In this course we will attempt to explore the radical break between the ancient idea of the republic and the modern one. The ancient republics, especially the Roman one, was regularly regarded as the model for many ”new republics”, as, for example, by the founders of revolutionary U.S. and France who often imitated its language, its architecture, and some of its institutions. But questions arise about what the city meant in antiquity, and whether it has similar aims to its modern emulators. We will attempt to understand the fundamental divides between the ancient originals and the later, modern republics, as well as some of the enduring aspects.
Readings:
- Plutarch, Lives of Lycurgus and Solon
- Thucydides, Peloponnesian War.
- Aristotle Ethics; Politics.
- Livy, Rise of Rome.
- Machiavelli, Discourses on Livy.
- Hobbes,
- Locke, Second Treatise on Government.
- Rousseau, Social Contract; Discourse on Inequality.
- Federalist Papers
Course Dates and Format
Courses and orientation begin Monday, February 6th and will end on Friday, May 12th. Students are required to arrive by 6pm on Saturday, February 4th, and leave their apartments by 10am Saturday, May 13th.

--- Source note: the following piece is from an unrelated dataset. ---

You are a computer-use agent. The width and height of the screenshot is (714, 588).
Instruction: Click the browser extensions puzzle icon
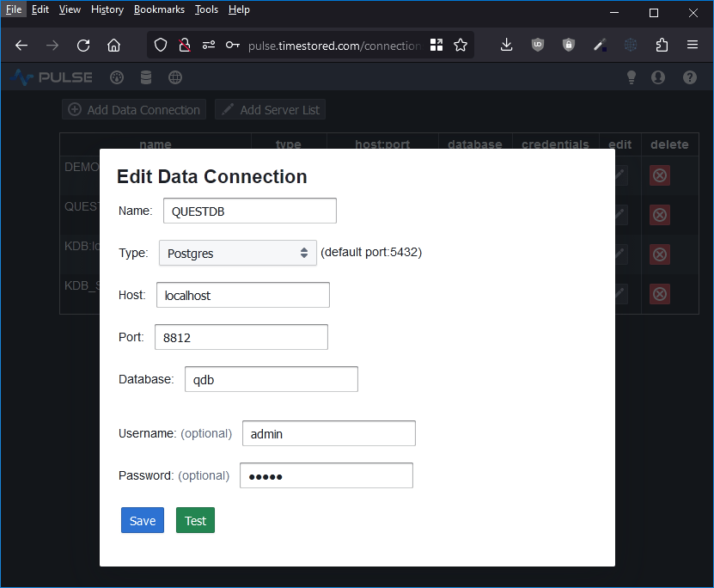pos(662,46)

Classes have a maximum of fourteen students. Most classes are structured as seminars, discussion-based classes that meet in small groups led by a faculty member. The setting allows for a deeper inspection of the texts and issues studied, as well as a high level of student participation.
Weekends are free, with the exception of optional trips to Florence and Venice.
Tours and Excursions
Tours are built into the courses described above. Every week this will take us on two or three or more trips to sites in Rome. We will explore ancient Rome in the Forum, the Palatine Hill (where the emperors built their palaces). We will unfold the cultural significance of major Roman constructions like the Pantheon, the Ara Pacis, and in other Imperial monuments. We will study the development of Greek and Roman art in the many collections of ancient art in Rome, in the Palazzo Massimo, the Palazzo Altemps, the Vatican Museums, the Capitoline Museums, and elsewhere.
We will compare the astronomical tools and cosmological symbols set into ancient, medieval, and early modern buildings. We will visit a variety of ancient Churches and a catacomb and reflect on early Christian art. We will explore palimpsests, where each floor is built centuries before the one above it, in some cases leading to ancient pagan temples below street level medieval churches like S. Clemente and S. Cosma e Damiano. We will explore Renaissance syntheses of Classical and Christian in the many great works of Alberti, Bramante, Botticelli, Perugino, Raphael and others. We will explore the birth of modern art in Renaissance, mannerist, and baroque artists and architects like Michelangelo, Titian, Caravaggio, Borromini, Bernini, and others.
As well, we will take a number of all day excursions outside of Rome, to places like the medieval city of Orvieto, once a papal seat and a home of Thomas Aquinas, with its famous frescoes by Luca Signorelli of the last judgment and scenes from Dante. We will go to Tivoli, with its vast ancient ruins of the villa of Hadrian, and other enchanting medieval and Renaissance villas and gardens that imitated his. We will visit to ancient sites like Rome’s ancient port city, Ostia Antica, and the Etruscan cities of Tarquinia and Cerveteri. We will explore the Renaissance villa and secret gardens of Caprarola.
We will offer a number of optional overnight trips. We will go to the cradle of late medieval and renaissance art and architecture, Siena and Florence, a trip designed to fit closely with our readings of Dante in seminar.
Another trip will go to the breathtaking Greek temples of Paestum, along with the vast collection of ancient Greek art in the museum of Naples, which was originally a Greek colony.
Other trips will explore the art and architecture of Venice. The same trip will go to nearby Padua, with its ancient university, where Vesalius, Harvey, and Galileo, all studied or taught, and which became the intellectual capital of Italy during the Enlightenment.